── DATA FOR THIS TASK
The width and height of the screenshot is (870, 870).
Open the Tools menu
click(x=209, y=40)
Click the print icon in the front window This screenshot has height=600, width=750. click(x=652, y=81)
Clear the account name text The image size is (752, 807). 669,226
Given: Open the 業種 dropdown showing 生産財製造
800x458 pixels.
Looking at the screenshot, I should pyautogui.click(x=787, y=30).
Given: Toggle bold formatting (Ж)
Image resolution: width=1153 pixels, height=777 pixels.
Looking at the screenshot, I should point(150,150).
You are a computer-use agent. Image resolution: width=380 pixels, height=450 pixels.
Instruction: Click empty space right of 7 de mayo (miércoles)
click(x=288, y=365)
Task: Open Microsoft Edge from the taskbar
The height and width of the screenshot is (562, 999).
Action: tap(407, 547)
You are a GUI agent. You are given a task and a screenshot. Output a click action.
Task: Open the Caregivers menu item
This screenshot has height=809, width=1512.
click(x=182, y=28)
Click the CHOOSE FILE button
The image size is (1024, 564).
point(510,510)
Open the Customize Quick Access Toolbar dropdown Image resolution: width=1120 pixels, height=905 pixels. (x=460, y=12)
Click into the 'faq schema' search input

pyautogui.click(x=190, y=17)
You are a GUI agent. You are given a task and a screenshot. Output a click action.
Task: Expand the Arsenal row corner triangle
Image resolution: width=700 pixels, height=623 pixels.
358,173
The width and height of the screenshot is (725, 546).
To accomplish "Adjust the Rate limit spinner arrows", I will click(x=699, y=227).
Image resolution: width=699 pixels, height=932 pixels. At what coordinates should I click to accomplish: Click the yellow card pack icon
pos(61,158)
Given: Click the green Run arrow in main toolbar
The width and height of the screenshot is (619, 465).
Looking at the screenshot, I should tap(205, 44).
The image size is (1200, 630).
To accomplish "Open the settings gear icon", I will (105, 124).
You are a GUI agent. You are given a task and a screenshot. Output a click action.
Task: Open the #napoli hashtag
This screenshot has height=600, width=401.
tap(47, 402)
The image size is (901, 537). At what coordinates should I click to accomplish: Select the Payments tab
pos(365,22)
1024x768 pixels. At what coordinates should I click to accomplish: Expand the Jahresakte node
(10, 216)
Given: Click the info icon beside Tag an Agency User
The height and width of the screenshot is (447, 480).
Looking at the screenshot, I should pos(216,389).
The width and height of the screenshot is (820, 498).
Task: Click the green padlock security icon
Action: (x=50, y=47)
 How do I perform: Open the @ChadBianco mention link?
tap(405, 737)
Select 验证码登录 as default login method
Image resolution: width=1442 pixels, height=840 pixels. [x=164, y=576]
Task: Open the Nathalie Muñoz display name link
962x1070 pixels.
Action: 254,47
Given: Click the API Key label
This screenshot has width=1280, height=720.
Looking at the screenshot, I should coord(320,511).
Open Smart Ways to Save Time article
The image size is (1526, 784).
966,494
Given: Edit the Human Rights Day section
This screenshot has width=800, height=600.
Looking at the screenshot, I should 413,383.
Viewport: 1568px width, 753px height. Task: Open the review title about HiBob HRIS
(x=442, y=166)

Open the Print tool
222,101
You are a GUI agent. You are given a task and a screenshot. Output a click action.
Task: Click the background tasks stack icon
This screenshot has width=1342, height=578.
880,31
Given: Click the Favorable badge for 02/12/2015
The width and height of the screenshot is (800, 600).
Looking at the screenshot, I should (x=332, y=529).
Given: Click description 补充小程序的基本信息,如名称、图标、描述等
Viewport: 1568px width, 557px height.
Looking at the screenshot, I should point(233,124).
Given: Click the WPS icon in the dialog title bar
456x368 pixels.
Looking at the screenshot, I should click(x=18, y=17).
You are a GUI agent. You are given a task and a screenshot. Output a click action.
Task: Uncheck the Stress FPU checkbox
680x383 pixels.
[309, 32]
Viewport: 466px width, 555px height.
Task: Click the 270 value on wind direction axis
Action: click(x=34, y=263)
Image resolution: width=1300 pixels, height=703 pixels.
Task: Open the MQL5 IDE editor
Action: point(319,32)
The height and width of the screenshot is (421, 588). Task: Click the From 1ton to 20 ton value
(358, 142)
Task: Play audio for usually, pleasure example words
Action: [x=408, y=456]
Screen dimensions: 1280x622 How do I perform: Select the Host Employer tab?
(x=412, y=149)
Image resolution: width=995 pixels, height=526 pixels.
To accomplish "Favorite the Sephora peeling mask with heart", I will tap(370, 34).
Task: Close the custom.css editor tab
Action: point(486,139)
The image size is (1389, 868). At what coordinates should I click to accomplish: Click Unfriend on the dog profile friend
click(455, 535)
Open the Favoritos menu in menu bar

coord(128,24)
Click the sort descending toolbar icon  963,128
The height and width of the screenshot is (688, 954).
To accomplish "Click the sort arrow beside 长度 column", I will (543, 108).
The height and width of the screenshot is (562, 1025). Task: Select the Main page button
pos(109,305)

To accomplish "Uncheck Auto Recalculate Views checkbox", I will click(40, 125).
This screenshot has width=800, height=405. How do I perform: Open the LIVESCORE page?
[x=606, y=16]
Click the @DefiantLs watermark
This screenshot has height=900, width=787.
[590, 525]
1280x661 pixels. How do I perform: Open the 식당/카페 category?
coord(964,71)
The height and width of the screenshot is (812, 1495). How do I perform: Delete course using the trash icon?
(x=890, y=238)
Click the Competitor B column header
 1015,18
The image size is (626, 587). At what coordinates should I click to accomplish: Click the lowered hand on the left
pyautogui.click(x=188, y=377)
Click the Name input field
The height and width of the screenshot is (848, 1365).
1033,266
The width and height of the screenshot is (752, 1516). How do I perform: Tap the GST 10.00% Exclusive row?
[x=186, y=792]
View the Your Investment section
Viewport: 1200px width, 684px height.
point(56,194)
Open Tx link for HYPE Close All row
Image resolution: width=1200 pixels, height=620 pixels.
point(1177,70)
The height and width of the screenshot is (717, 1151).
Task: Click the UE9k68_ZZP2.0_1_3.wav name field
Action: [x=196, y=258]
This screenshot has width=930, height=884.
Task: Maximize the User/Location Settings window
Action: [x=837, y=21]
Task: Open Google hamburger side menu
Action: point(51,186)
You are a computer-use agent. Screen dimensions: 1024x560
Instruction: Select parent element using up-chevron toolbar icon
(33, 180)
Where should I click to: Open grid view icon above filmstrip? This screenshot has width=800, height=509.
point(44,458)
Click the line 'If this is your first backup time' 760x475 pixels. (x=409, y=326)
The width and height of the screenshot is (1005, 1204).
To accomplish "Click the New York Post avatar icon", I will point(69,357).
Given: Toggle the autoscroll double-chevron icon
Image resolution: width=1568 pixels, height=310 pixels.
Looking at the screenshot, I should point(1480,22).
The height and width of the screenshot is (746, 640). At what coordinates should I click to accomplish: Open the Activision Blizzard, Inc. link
────
WHAT IS EXPECTED:
Would you write out all of the data exactly as given?

WORKED SOLUTION:
The width and height of the screenshot is (870, 870).
Open the Tools menu
click(x=209, y=40)
Click the print icon in the front window This screenshot has height=600, width=750. click(x=652, y=81)
Clear the account name text The image size is (752, 807). 669,226
Given: Open the 業種 dropdown showing 生産財製造
800x458 pixels.
Looking at the screenshot, I should pyautogui.click(x=787, y=30).
Given: Toggle bold formatting (Ж)
Image resolution: width=1153 pixels, height=777 pixels.
Looking at the screenshot, I should point(150,150).
You are a computer-use agent. Image resolution: width=380 pixels, height=450 pixels.
Instruction: Click empty space right of 7 de mayo (miércoles)
click(x=288, y=365)
Task: Open Microsoft Edge from the taskbar
The height and width of the screenshot is (562, 999).
Action: tap(407, 547)
You are a GUI agent. You are given a task and a screenshot. Output a click action.
Task: Open the Caregivers menu item
This screenshot has height=809, width=1512.
click(x=182, y=28)
Click the CHOOSE FILE button
The image size is (1024, 564).
point(510,510)
Open the Customize Quick Access Toolbar dropdown Image resolution: width=1120 pixels, height=905 pixels. (x=460, y=12)
Click into the 'faq schema' search input

pyautogui.click(x=190, y=17)
You are a GUI agent. You are given a task and a screenshot. Output a click action.
Task: Expand the Arsenal row corner triangle
Image resolution: width=700 pixels, height=623 pixels.
358,173
The width and height of the screenshot is (725, 546).
To accomplish "Adjust the Rate limit spinner arrows", I will click(x=699, y=227).
Image resolution: width=699 pixels, height=932 pixels. At what coordinates should I click to accomplish: Click the yellow card pack icon
pos(61,158)
Given: Click the green Run arrow in main toolbar
The width and height of the screenshot is (619, 465).
Looking at the screenshot, I should tap(205, 44).
The image size is (1200, 630).
To accomplish "Open the settings gear icon", I will (105, 124).
You are a GUI agent. You are given a task and a screenshot. Output a click action.
Task: Open the #napoli hashtag
This screenshot has height=600, width=401.
tap(47, 402)
The image size is (901, 537). At what coordinates should I click to accomplish: Select the Payments tab
pos(365,22)
1024x768 pixels. At what coordinates should I click to accomplish: Expand the Jahresakte node
(10, 216)
Given: Click the info icon beside Tag an Agency User
The height and width of the screenshot is (447, 480).
Looking at the screenshot, I should pos(216,389).
The width and height of the screenshot is (820, 498).
Task: Click the green padlock security icon
Action: (x=50, y=47)
 How do I perform: Open the @ChadBianco mention link?
tap(405, 737)
Select 验证码登录 as default login method
Image resolution: width=1442 pixels, height=840 pixels. [x=164, y=576]
Task: Open the Nathalie Muñoz display name link
962x1070 pixels.
Action: 254,47
Given: Click the API Key label
This screenshot has width=1280, height=720.
Looking at the screenshot, I should coord(320,511).
Open Smart Ways to Save Time article
The image size is (1526, 784).
966,494
Given: Edit the Human Rights Day section
This screenshot has width=800, height=600.
Looking at the screenshot, I should 413,383.
Viewport: 1568px width, 753px height. Task: Open the review title about HiBob HRIS
(x=442, y=166)

Open the Print tool
222,101
You are a GUI agent. You are given a task and a screenshot. Output a click action.
Task: Click the background tasks stack icon
This screenshot has width=1342, height=578.
880,31
Given: Click the Favorable badge for 02/12/2015
The width and height of the screenshot is (800, 600).
Looking at the screenshot, I should (x=332, y=529).
Given: Click description 补充小程序的基本信息,如名称、图标、描述等
Viewport: 1568px width, 557px height.
Looking at the screenshot, I should point(233,124).
Given: Click the WPS icon in the dialog title bar
456x368 pixels.
Looking at the screenshot, I should click(x=18, y=17).
You are a GUI agent. You are given a task and a screenshot. Output a click action.
Task: Uncheck the Stress FPU checkbox
680x383 pixels.
[309, 32]
Viewport: 466px width, 555px height.
Task: Click the 270 value on wind direction axis
Action: click(x=34, y=263)
Image resolution: width=1300 pixels, height=703 pixels.
Task: Open the MQL5 IDE editor
Action: point(319,32)
The height and width of the screenshot is (421, 588). Task: Click the From 1ton to 20 ton value
(358, 142)
Task: Play audio for usually, pleasure example words
Action: [x=408, y=456]
Screen dimensions: 1280x622 How do I perform: Select the Host Employer tab?
(x=412, y=149)
Image resolution: width=995 pixels, height=526 pixels.
To accomplish "Favorite the Sephora peeling mask with heart", I will tap(370, 34).
Task: Close the custom.css editor tab
Action: point(486,139)
The image size is (1389, 868). At what coordinates should I click to accomplish: Click Unfriend on the dog profile friend
click(455, 535)
Open the Favoritos menu in menu bar

coord(128,24)
Click the sort descending toolbar icon  963,128
The height and width of the screenshot is (688, 954).
To accomplish "Click the sort arrow beside 长度 column", I will (543, 108).
The height and width of the screenshot is (562, 1025). Task: Select the Main page button
pos(109,305)

To accomplish "Uncheck Auto Recalculate Views checkbox", I will click(40, 125).
This screenshot has width=800, height=405. How do I perform: Open the LIVESCORE page?
[x=606, y=16]
Click the @DefiantLs watermark
This screenshot has height=900, width=787.
[590, 525]
1280x661 pixels. How do I perform: Open the 식당/카페 category?
coord(964,71)
The height and width of the screenshot is (812, 1495). How do I perform: Delete course using the trash icon?
(x=890, y=238)
Click the Competitor B column header
 1015,18
The image size is (626, 587). At what coordinates should I click to accomplish: Click the lowered hand on the left
pyautogui.click(x=188, y=377)
Click the Name input field
The height and width of the screenshot is (848, 1365).
1033,266
The width and height of the screenshot is (752, 1516). How do I perform: Tap the GST 10.00% Exclusive row?
[x=186, y=792]
View the Your Investment section
Viewport: 1200px width, 684px height.
point(56,194)
Open Tx link for HYPE Close All row
Image resolution: width=1200 pixels, height=620 pixels.
point(1177,70)
The height and width of the screenshot is (717, 1151).
Task: Click the UE9k68_ZZP2.0_1_3.wav name field
Action: [x=196, y=258]
This screenshot has width=930, height=884.
Task: Maximize the User/Location Settings window
Action: [x=837, y=21]
Task: Open Google hamburger side menu
Action: point(51,186)
You are a computer-use agent. Screen dimensions: 1024x560
Instruction: Select parent element using up-chevron toolbar icon
(33, 180)
Where should I click to: Open grid view icon above filmstrip? This screenshot has width=800, height=509.
point(44,458)
Click the line 'If this is your first backup time' 760x475 pixels. (x=409, y=326)
The width and height of the screenshot is (1005, 1204).
To accomplish "Click the New York Post avatar icon", I will point(69,357).
Given: Toggle the autoscroll double-chevron icon
Image resolution: width=1568 pixels, height=310 pixels.
Looking at the screenshot, I should point(1480,22).
The height and width of the screenshot is (746, 640). At what coordinates should I click to accomplish: Open the Activision Blizzard, Inc. link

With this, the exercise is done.